Newmont Bantah Tanggung Jawab Pesangon 735 Eks Pekerja Newcrest di Halmahera
Urgensi tinggi karena tuntutan pesangon sudah berlarut dan ada putusan MA, namun dampak terbatas pada sektor tambang dan ketenagakerjaan di Maluku Utara.
Ringkasan Eksekutif
Newmont Corporation membantah bertanggung jawab atas pesangon 735 mantan pekerja Newcrest di Halmahera yang nilainya disebut lebih dari Rp100 miliar. Perusahaan menyatakan kewajiban itu sudah beralih ke pemilik tambang Gosowong saat ini sejak pelepasan kepemilikan pada 2020, jauh sebelum akuisisi Newcrest oleh Newmont.
Kenapa Ini Penting
Jika tuntutan ini berujung pada sanksi atau gugatan baru, bisa mempengaruhi kepastian hukum investasi tambang asing di Indonesia dan menambah beban biaya tenaga kerja di sektor pertambangan.
Dampak Bisnis
- ✦ 735 mantan pekerja menuntut pesangon lebih dari Rp100 miliar yang belum dibayarkan sejak PHK massal 2020.
- ✦ Mahkamah Agung telah memerintahkan Newcrest membayar, namun Newmont menyatakan tidak lagi memiliki keterkaitan dengan tambang Gosowong.
- ✦ Ketidakpastian hukum ini bisa mempengaruhi persepsi investor terhadap risiko ketenagakerjaan di sektor tambang Indonesia.
Langkah yang Perlu Diambil
- 1. Perusahaan tambang dengan akuisisi serupa harus segera mengaudit kewajiban ketenagakerjaan dari entitas yang diakuisisi untuk menghindari sengketa serupa.

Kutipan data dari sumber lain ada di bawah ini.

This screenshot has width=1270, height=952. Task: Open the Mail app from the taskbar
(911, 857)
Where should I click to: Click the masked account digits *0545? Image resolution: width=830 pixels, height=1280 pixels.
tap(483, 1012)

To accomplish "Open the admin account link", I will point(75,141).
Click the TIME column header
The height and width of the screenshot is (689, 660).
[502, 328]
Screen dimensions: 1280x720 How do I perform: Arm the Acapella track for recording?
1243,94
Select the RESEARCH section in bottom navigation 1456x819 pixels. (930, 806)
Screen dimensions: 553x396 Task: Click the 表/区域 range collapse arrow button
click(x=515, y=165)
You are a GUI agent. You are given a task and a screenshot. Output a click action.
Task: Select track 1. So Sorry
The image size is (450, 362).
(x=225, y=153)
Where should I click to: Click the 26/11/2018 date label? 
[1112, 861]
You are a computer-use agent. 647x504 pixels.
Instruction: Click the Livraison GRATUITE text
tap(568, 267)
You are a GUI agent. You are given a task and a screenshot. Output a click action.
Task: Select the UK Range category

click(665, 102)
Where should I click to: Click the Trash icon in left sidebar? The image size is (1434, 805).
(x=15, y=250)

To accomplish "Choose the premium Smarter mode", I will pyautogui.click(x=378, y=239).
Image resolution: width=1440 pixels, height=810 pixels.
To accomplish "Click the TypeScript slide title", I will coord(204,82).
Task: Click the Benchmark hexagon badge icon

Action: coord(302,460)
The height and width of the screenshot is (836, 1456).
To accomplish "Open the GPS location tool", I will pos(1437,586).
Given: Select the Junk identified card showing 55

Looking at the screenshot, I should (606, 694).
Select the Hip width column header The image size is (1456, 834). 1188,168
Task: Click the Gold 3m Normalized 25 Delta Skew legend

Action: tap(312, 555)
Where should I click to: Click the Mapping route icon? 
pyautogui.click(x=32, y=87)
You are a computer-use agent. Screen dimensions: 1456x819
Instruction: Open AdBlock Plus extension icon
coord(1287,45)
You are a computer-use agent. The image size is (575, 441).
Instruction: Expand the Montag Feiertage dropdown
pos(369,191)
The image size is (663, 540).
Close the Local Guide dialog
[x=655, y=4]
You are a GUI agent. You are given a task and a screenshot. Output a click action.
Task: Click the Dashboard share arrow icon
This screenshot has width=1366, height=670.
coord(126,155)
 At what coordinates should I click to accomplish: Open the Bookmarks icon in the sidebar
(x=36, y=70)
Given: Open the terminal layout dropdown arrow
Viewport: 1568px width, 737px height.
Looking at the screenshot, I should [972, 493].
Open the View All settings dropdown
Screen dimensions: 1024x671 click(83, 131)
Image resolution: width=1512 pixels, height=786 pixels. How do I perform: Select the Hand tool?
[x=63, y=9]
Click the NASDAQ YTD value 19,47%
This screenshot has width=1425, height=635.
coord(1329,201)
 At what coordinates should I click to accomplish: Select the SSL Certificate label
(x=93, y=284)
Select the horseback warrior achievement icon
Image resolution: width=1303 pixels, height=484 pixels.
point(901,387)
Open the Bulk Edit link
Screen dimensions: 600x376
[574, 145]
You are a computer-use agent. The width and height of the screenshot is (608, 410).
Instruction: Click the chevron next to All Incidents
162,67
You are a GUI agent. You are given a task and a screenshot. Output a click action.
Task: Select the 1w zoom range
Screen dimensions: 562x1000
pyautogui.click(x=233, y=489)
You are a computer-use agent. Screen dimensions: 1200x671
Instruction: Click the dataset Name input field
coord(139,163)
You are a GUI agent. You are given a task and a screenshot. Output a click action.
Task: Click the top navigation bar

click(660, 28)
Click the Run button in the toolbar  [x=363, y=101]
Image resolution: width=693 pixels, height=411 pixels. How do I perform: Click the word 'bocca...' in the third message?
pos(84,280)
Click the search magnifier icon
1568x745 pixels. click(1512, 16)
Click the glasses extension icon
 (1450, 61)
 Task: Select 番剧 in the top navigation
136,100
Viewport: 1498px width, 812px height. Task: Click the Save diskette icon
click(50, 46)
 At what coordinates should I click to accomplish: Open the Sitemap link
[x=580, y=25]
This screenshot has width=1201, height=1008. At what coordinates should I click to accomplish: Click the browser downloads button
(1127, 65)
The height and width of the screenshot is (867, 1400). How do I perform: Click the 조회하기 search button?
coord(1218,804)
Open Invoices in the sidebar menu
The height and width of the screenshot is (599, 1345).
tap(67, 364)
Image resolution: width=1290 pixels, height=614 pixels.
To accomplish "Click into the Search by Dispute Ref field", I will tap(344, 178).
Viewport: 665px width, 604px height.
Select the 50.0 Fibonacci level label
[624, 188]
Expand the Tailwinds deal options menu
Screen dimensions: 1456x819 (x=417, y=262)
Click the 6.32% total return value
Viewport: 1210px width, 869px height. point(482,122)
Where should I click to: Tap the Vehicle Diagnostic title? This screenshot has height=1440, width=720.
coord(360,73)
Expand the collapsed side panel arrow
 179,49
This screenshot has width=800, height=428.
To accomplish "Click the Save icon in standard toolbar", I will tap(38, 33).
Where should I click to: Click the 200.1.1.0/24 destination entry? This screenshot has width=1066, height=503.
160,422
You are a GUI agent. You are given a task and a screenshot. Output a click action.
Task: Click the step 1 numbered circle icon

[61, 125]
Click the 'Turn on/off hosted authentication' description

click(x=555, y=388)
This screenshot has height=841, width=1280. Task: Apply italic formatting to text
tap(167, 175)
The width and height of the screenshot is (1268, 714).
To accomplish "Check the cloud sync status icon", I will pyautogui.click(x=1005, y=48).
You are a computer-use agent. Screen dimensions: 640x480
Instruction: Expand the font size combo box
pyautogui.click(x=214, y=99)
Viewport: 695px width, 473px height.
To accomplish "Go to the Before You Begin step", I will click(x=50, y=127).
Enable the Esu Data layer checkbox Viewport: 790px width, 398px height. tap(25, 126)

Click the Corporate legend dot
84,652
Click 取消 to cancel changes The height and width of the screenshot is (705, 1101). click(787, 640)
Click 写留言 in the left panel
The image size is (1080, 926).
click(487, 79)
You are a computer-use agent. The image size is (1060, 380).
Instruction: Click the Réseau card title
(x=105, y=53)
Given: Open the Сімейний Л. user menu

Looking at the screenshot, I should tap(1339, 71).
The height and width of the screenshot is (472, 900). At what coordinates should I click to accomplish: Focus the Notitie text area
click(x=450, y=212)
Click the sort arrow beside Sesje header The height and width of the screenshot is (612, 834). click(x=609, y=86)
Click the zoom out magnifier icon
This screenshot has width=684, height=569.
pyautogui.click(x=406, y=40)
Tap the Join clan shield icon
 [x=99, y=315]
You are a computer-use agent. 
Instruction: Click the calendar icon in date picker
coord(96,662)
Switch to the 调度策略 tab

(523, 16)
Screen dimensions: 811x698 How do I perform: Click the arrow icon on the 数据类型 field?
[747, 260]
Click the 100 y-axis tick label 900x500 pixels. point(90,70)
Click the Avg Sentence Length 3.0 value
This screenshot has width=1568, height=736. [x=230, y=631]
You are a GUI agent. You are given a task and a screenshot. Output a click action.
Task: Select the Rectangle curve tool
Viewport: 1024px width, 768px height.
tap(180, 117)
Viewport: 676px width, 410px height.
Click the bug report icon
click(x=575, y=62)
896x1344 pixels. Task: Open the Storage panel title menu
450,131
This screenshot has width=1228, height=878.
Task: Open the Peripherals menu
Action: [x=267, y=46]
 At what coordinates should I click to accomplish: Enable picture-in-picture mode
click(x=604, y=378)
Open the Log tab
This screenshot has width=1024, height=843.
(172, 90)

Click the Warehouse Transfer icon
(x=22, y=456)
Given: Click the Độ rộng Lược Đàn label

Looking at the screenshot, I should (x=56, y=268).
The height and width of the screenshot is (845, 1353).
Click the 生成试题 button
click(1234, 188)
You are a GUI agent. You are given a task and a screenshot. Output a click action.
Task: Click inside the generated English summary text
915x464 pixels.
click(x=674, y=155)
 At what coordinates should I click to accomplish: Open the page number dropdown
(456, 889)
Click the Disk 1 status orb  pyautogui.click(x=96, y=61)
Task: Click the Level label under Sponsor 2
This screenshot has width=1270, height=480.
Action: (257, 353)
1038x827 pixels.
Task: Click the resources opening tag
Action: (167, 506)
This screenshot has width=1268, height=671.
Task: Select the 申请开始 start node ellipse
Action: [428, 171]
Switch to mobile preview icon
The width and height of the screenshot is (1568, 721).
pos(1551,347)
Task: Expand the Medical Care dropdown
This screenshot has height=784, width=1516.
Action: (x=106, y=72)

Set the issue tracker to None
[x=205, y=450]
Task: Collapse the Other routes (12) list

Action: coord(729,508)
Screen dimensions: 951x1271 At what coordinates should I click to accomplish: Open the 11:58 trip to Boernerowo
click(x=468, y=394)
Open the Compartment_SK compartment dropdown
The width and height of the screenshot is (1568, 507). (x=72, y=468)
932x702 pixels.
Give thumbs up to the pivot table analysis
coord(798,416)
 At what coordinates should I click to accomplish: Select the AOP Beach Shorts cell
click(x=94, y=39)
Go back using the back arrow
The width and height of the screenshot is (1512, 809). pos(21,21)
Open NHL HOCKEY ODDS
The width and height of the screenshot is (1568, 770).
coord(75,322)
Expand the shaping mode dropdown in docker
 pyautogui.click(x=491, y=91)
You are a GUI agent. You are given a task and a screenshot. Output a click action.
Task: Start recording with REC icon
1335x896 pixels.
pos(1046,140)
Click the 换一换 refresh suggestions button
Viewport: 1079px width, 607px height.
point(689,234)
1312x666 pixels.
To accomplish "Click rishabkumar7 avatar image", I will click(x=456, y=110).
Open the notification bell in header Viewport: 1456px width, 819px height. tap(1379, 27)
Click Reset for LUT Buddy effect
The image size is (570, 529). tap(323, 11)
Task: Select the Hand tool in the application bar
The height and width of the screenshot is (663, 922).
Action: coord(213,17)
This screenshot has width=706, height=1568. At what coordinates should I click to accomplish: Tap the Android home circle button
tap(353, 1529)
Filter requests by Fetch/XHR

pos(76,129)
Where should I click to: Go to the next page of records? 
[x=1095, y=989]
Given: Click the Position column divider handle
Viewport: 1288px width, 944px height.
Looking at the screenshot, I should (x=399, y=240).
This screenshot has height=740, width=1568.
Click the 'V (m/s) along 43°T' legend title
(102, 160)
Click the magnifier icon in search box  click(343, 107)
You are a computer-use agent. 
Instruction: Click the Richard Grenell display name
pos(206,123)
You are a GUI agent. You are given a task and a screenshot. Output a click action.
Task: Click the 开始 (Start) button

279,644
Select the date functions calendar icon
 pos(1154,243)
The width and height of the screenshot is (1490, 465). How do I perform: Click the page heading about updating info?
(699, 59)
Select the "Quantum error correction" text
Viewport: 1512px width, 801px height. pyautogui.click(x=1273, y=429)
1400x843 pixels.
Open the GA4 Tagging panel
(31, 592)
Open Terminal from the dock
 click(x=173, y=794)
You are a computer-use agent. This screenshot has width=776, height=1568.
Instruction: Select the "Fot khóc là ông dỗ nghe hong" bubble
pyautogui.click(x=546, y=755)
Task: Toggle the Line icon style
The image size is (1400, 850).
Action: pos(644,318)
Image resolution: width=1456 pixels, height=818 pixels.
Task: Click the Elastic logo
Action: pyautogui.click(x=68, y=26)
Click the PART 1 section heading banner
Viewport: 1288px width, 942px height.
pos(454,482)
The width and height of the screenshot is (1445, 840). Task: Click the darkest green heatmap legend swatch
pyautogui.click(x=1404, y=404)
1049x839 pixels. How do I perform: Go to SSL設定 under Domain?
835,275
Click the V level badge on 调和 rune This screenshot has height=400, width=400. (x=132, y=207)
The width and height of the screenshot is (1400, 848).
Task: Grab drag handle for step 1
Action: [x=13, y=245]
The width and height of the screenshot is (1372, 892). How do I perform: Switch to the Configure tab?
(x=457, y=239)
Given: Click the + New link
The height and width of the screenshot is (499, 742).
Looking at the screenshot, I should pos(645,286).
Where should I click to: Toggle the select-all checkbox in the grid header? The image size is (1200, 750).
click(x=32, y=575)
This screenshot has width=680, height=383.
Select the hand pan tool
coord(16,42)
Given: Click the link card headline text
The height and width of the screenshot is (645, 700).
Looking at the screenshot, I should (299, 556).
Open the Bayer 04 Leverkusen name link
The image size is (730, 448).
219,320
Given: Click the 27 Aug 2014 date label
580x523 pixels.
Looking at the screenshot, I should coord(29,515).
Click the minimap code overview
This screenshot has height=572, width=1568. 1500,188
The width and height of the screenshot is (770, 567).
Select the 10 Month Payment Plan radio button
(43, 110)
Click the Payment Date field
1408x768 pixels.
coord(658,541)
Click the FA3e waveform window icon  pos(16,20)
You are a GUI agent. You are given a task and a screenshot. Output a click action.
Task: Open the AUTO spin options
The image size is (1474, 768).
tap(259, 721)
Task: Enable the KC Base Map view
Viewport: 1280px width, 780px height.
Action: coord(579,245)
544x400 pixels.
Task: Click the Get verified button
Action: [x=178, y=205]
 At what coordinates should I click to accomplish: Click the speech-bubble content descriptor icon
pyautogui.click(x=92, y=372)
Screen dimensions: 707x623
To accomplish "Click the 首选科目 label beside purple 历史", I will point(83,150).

- 2. Investor di sektor tambang perlu memonitor perkembangan putusan MA dan potensi dampaknya terhadap kepastian hukum investasi.
- 3. Pelaku usaha di Halmahera dan Maluku Utara harus mengantisipasi potensi aksi buruh lanjutan yang bisa mengganggu operasional.
Analisis ini dibuat oleh sistem AI Feedberry berdasarkan sumber berita publik dan tidak merupakan saran investasi atau keputusan bisnis. Selalu verifikasi dengan sumber primer.